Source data
[BEGIN]
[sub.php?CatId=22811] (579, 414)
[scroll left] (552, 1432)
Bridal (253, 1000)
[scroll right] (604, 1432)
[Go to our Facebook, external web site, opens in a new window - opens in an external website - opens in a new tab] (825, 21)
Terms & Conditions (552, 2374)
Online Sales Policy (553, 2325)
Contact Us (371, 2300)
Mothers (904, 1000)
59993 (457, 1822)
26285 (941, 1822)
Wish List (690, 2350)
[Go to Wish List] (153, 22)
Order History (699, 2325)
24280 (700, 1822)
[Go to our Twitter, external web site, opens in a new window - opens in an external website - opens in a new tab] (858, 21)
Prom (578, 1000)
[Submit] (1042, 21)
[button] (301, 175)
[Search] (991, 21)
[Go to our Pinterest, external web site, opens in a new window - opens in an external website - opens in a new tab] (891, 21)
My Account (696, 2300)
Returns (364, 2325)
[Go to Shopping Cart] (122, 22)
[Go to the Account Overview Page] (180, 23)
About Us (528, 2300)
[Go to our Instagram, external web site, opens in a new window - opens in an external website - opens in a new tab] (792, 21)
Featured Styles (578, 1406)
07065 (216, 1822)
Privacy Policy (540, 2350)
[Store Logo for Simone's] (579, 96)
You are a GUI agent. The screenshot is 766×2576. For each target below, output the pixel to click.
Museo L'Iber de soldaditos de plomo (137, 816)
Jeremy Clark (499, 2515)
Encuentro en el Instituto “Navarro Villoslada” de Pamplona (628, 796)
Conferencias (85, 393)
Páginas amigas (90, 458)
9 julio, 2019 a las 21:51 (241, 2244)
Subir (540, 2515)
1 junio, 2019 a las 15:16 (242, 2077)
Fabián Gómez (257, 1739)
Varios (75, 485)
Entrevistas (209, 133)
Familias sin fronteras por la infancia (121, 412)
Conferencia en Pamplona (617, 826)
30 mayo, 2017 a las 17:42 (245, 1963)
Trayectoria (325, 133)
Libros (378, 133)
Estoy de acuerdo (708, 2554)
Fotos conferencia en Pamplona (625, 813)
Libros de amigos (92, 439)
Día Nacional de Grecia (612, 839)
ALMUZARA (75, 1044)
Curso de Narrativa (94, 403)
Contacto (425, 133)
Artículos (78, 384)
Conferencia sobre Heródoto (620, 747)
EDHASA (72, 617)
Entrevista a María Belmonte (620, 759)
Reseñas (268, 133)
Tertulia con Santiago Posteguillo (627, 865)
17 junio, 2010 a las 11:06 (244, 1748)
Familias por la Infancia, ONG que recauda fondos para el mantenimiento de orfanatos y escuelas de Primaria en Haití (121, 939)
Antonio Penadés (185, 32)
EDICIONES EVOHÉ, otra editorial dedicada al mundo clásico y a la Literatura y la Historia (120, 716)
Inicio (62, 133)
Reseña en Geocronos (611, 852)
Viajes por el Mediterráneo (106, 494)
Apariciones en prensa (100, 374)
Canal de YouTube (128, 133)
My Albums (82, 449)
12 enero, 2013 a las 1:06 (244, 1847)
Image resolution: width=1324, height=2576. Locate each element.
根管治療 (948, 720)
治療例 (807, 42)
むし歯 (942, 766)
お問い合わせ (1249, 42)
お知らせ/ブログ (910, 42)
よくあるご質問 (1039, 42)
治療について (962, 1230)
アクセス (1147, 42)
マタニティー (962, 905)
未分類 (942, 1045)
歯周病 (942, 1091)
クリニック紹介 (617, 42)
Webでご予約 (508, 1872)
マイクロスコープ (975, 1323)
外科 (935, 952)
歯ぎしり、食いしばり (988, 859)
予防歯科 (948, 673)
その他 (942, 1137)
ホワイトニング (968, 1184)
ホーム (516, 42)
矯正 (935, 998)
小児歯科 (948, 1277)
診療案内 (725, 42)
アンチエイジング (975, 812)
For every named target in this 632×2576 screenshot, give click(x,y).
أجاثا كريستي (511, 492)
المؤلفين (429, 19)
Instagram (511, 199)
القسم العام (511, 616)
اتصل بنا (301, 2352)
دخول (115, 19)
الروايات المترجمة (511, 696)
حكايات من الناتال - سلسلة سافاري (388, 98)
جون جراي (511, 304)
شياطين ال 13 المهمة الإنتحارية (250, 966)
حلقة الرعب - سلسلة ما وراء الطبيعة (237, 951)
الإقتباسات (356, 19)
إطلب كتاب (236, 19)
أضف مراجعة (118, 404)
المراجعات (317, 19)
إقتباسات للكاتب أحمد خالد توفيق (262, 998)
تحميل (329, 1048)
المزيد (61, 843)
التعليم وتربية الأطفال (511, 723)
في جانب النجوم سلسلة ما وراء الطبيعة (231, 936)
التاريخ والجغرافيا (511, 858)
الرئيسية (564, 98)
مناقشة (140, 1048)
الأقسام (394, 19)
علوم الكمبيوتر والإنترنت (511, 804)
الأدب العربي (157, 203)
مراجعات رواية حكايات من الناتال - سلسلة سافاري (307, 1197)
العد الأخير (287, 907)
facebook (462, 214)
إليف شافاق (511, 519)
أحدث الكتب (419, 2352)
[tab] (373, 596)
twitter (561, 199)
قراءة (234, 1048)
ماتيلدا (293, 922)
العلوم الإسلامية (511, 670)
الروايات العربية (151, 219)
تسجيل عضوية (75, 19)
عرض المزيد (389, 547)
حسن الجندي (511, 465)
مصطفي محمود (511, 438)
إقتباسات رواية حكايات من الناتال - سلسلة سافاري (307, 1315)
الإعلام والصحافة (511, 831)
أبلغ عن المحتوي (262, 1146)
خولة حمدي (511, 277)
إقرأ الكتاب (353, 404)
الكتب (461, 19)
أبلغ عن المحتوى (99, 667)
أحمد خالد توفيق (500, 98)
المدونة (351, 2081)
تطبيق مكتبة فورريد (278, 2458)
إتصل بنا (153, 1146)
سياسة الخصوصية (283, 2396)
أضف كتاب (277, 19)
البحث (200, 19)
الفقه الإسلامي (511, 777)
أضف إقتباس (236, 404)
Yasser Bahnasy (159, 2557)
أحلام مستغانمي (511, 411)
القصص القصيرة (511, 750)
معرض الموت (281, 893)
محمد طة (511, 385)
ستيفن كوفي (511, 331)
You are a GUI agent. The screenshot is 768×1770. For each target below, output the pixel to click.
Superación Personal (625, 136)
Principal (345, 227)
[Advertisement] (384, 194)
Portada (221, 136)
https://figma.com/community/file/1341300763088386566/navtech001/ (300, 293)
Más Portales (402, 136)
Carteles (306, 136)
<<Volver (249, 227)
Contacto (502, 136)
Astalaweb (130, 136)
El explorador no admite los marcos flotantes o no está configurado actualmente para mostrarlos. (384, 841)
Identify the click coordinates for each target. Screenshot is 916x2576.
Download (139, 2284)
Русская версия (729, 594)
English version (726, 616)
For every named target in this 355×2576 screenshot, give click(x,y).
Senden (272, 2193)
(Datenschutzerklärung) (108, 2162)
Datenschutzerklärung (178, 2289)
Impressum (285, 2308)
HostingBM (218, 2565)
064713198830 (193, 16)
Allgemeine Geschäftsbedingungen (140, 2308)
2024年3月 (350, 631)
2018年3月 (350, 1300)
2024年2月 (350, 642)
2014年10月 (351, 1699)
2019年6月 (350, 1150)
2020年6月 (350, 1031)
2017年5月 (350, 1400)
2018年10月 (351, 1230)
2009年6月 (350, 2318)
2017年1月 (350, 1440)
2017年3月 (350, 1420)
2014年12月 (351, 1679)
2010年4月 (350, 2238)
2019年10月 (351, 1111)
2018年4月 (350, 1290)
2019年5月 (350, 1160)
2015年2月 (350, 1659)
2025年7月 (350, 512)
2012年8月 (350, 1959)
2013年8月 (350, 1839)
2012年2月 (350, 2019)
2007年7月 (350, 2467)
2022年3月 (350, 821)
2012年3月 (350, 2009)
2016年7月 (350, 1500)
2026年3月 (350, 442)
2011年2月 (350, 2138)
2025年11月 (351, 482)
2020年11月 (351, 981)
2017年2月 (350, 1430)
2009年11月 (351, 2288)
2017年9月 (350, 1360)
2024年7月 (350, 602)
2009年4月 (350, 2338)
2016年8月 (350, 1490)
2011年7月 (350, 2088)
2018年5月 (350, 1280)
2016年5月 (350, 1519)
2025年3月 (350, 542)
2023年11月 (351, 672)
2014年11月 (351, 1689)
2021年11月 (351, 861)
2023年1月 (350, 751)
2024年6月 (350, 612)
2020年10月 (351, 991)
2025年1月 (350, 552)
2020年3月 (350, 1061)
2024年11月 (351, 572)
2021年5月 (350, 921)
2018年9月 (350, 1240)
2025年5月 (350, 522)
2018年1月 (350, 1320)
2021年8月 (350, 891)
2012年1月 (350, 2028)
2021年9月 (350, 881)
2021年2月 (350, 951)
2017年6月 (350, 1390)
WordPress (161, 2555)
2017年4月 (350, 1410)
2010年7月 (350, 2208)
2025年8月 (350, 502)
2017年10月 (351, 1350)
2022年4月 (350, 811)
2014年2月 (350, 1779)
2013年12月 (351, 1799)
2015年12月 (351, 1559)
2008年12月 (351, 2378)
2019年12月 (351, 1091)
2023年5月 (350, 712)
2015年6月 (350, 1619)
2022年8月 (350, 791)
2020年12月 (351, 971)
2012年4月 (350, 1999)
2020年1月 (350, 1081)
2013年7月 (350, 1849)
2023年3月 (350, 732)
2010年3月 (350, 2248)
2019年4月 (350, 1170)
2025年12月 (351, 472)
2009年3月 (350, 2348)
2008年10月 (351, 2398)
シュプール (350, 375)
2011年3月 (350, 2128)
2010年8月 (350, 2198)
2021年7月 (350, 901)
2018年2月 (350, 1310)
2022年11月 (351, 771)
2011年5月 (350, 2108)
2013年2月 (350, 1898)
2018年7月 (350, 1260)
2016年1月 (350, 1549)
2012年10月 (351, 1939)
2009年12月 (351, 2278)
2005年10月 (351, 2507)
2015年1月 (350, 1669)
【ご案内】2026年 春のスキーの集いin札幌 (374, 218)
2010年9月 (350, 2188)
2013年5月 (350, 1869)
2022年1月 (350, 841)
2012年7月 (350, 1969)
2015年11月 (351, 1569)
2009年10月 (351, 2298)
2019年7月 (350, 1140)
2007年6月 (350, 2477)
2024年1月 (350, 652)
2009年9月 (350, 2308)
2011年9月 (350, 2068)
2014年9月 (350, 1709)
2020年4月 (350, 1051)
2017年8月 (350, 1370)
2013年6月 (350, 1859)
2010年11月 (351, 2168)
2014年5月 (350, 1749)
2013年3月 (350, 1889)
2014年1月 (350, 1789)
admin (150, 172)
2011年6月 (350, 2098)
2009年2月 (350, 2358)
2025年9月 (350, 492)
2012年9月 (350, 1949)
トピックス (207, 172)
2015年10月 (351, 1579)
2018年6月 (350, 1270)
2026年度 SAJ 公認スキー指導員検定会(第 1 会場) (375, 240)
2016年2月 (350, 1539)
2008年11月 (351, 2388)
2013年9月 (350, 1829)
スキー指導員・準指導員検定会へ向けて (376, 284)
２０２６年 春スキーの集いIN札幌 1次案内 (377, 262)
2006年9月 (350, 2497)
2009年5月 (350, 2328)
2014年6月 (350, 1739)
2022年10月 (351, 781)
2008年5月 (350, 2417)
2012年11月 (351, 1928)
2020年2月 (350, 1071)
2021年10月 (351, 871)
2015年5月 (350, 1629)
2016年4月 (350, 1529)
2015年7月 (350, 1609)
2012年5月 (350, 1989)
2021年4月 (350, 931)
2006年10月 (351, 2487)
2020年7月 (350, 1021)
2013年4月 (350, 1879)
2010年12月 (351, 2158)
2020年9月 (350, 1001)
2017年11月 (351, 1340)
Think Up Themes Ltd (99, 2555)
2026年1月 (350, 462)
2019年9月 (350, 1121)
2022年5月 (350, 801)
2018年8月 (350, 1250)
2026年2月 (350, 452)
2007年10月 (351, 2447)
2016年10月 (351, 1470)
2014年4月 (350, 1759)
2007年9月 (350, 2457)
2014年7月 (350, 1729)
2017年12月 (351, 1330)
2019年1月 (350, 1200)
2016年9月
[END]
* Exercise objective
Show every line from the records above that contains the word "target".

* Written answer
You are a GUI agent. The screenshot is 766×2576. For each target below, output the pixel to click.
For every named target in this 632×2576 screenshot, give click(x,y).
You are a GUI agent. The screenshot is 768×1770. For each target below, output the pixel to click.
Identify the click coordinates for each target. Screenshot is 916x2576.
For every named target in this 355×2576 screenshot, give click(x,y).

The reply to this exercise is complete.